Tunis, Tunisie – De fortes pluies ont paralysé certaines parties de la capitale tunisienne jeudi, provoquant l'inondation de routes et de domiciles, piégeant des personnes dans des voitures et perturbant les services d'électricité et d'internet.

Abritant près de trois millions de personnes, la région du Grand Tunis a fait face à des inondations répétées ces dernières années. Les inondations de jeudi surviennent seulement quelques mois après les fortes pluies de janvier qui avaient causé des perturbations généralisées dans la capitale et d'autres régions du pays, faisant plusieurs morts et d'importants dégâts.

Des avertissements météorologiques avaient été émis à l'avance, mais la décision de suspendre les cours à Tunis a été annoncée peu de temps avant son entrée en vigueur. Des parents se sont précipités vers les écoles pour récupérer leurs enfants alors que la pluie s'intensifiait et que la circulation s'accumulait dans toute la capitale.

Des vidéos partagées en ligne ont montré des rues inondées, des voitures bloquées dans des eaux montantes et ce qui semblait être des lignes électriques en train de brûler. Les résidents ont également signalé des coupures d'électricité et d'internet ainsi que des infiltrations d'eau dans les habitations.

« La route est devenue presque méconnaissable », a déclaré Fatma, une employée de 35 ans à Tunis, soulignant que la situation s'était détériorée rapidement alors qu'elle luttait pour rentrez chez elle en toute sécurité.

« Vers 16 heures, la route est devenue presque méconnaissable. Le tunnel menant à Bab Saadoun était complètement fermé à cause de la pluie », a-t-elle confié à Al Jazeera.

« La plupart des gens sont restés bloqués au bord de la route pendant des heures, attendant des transports en commun qui ne sont jamais venus. J'ai vu trois voitures qui se sont remplies d'eau et sont tombées en panne, ainsi que des gens portant leurs enfants sur leurs épaules. »

« Chaque saison, la même chose se produit. Les routes ferment et la circulation s'arrête complètement.
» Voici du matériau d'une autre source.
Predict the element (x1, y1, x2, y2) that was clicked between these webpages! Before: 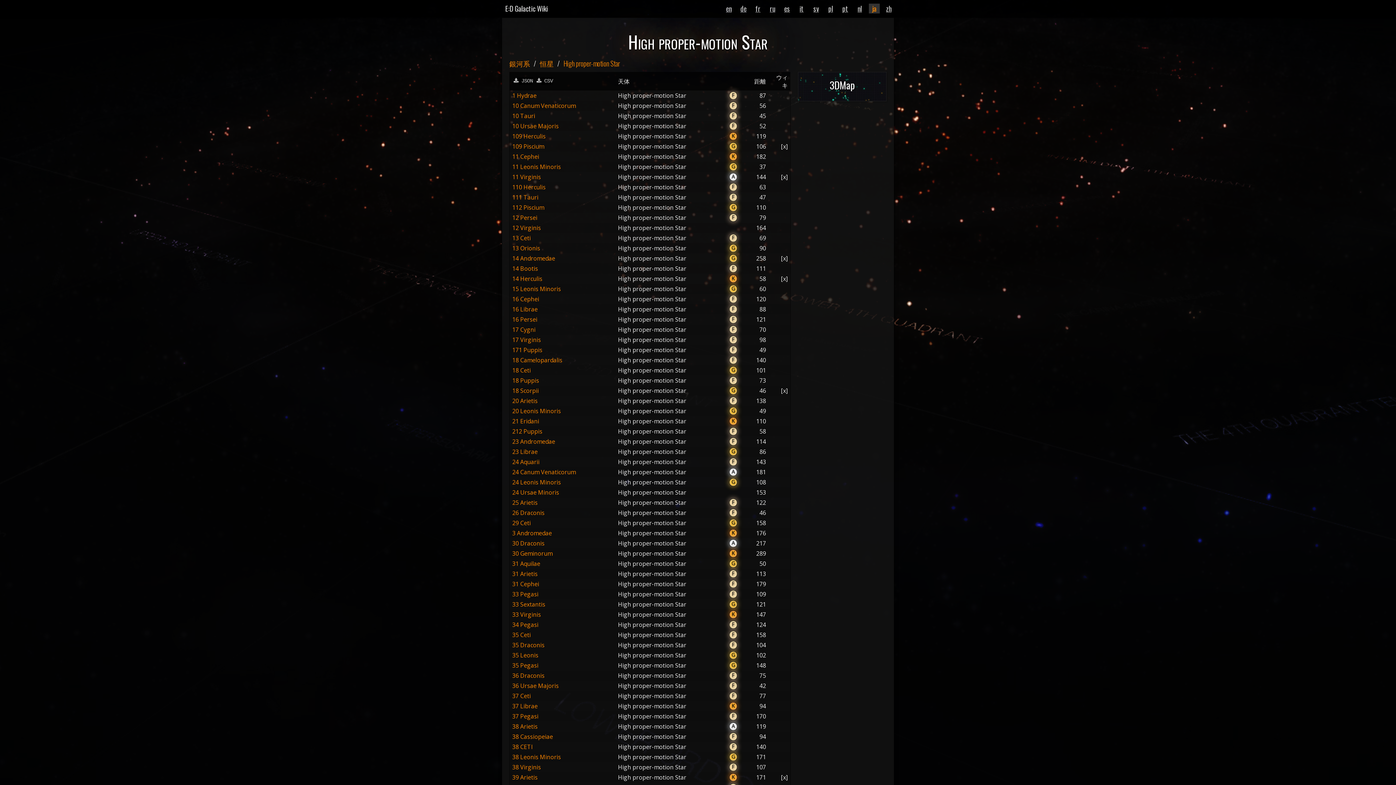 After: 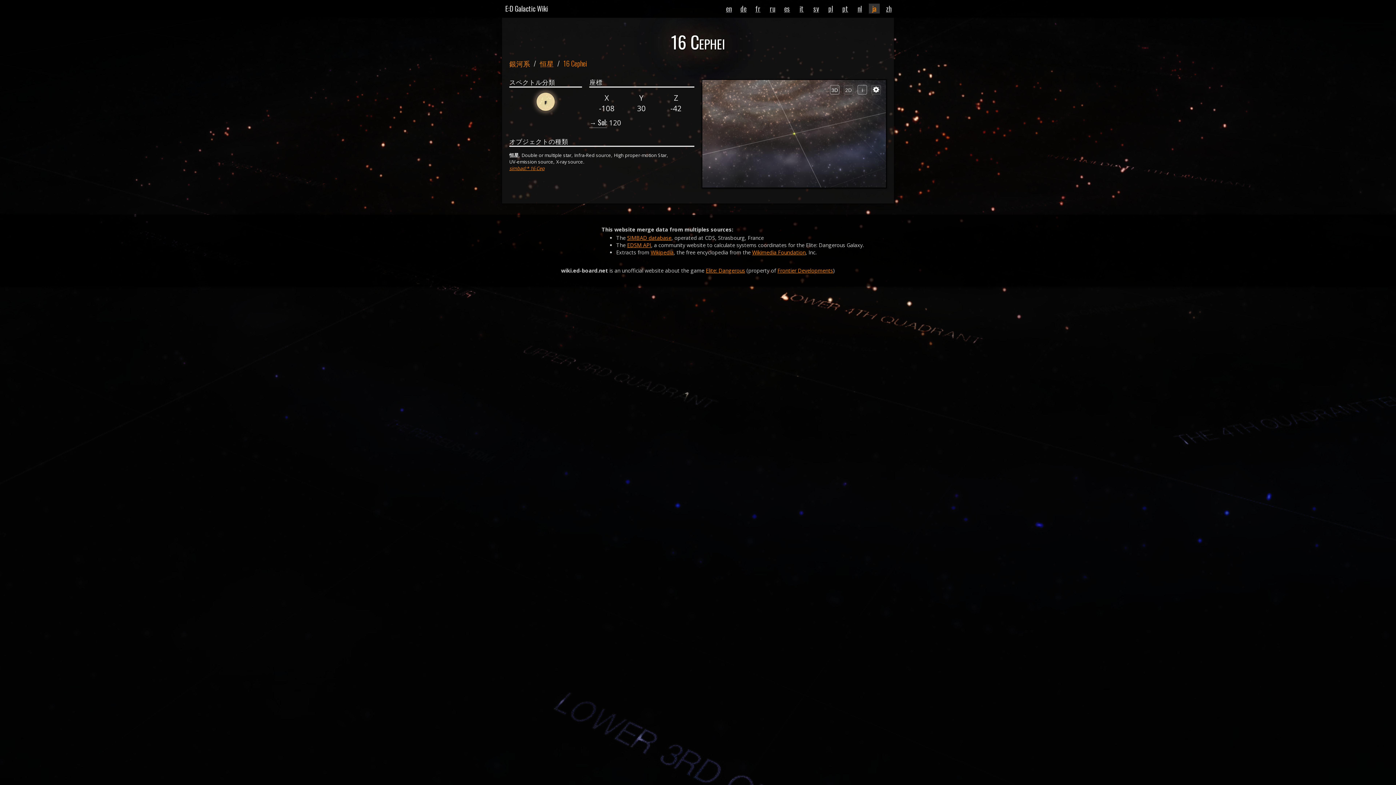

Tous les égouts commencent à déborder de déchets », a-t-elle ajouté.

L'Institut national de la météorologie avait averti de l'arrivée de violents orages localisés jeudi, comprenant de fortes pluies sur de courtes périodes susceptibles de provoquer des inondations, de perturber la circulation et de saturer les réseaux d'évacuation. Il avait également mis en garde contre de potentiels black-outs.
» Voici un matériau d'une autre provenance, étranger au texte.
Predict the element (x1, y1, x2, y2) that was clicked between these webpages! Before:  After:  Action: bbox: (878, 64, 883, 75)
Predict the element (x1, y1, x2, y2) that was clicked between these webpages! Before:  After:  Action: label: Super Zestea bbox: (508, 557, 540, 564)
« La Tunisie est habituée à ces catastrophes. Chaque année, nous finissons inondés même lorsqu'il y a peu de pluie », a déclaré Intissar, 33 ans, originaire du quartier de Lafayette à Tunis. Elle a imputé la responsabilité aux autorités locales pour n'avoir pas effectué de travaux préventifs avant la saison des pluies.

« C'est un travail qui aurait dû être fait pendant l'été », a-t-elle affirmé. Elle a toutefois reconnu le rôle des habitants.

« Nous ne pouvons pas nier la responsabilité des citoyens qui jettent des déchets bloquant les canaux d'évacuation », a-t-elle déclaré.

Lors d'une réunion gouvernementale en août, des responsables ont appelé à nettoyer les réseaux d'évacuation et les cours d'eau, ainsi qu'à accélérer les travaux de protection contre les inondations. Le gouvernement a indiqué que 29 projets de protection contre les inondations étaient en cours dans tout le pays.

Ces inondations surviennent alors que la Tunisie se prépare à une marche nationale à Tunis ce samedi, les organisateurs appelant à la libération de quatre militants détenus en lien avec la flottille Al-Soumoud. La marche est prévue à 17h, alors que la pluie devrait continuer de tomber samedi.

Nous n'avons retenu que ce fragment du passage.